• **SHORT PROBLEM**
Return each of the items below unchanged, line for line.

— BEGIN PROVIDED ENTRIES —

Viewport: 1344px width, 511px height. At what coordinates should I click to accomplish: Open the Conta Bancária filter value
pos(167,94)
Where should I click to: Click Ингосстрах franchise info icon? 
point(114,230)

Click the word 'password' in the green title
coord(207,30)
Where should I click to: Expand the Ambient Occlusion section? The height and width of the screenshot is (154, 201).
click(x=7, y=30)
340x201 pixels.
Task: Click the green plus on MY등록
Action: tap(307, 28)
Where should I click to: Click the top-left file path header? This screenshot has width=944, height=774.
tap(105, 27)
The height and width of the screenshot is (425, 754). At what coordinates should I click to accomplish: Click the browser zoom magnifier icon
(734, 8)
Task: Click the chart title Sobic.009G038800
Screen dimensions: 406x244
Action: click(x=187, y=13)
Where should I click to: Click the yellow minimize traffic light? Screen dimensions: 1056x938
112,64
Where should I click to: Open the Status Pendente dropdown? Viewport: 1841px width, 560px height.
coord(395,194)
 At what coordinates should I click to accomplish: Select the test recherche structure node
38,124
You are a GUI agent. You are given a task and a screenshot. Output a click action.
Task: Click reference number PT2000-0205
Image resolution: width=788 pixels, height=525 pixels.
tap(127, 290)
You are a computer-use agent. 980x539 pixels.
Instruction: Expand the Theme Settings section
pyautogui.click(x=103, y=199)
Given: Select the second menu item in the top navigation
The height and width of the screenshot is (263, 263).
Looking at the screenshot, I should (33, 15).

— END PROVIDED ENTRIES —

• **IN RESPONSE**
Viewport: 1344px width, 511px height. At what coordinates should I click to accomplish: Open the Conta Bancária filter value
pos(167,94)
Where should I click to: Click Ингосстрах franchise info icon? 
point(114,230)

Click the word 'password' in the green title
coord(207,30)
Where should I click to: Expand the Ambient Occlusion section? The height and width of the screenshot is (154, 201).
click(x=7, y=30)
340x201 pixels.
Task: Click the green plus on MY등록
Action: tap(307, 28)
Where should I click to: Click the top-left file path header? This screenshot has width=944, height=774.
tap(105, 27)
The height and width of the screenshot is (425, 754). At what coordinates should I click to accomplish: Click the browser zoom magnifier icon
(734, 8)
Task: Click the chart title Sobic.009G038800
Screen dimensions: 406x244
Action: click(x=187, y=13)
Where should I click to: Click the yellow minimize traffic light? Screen dimensions: 1056x938
112,64
Where should I click to: Open the Status Pendente dropdown? Viewport: 1841px width, 560px height.
coord(395,194)
 At what coordinates should I click to accomplish: Select the test recherche structure node
38,124
You are a GUI agent. You are given a task and a screenshot. Output a click action.
Task: Click reference number PT2000-0205
Image resolution: width=788 pixels, height=525 pixels.
tap(127, 290)
You are a computer-use agent. 980x539 pixels.
Instruction: Expand the Theme Settings section
pyautogui.click(x=103, y=199)
Given: Select the second menu item in the top navigation
The height and width of the screenshot is (263, 263).
Looking at the screenshot, I should (33, 15).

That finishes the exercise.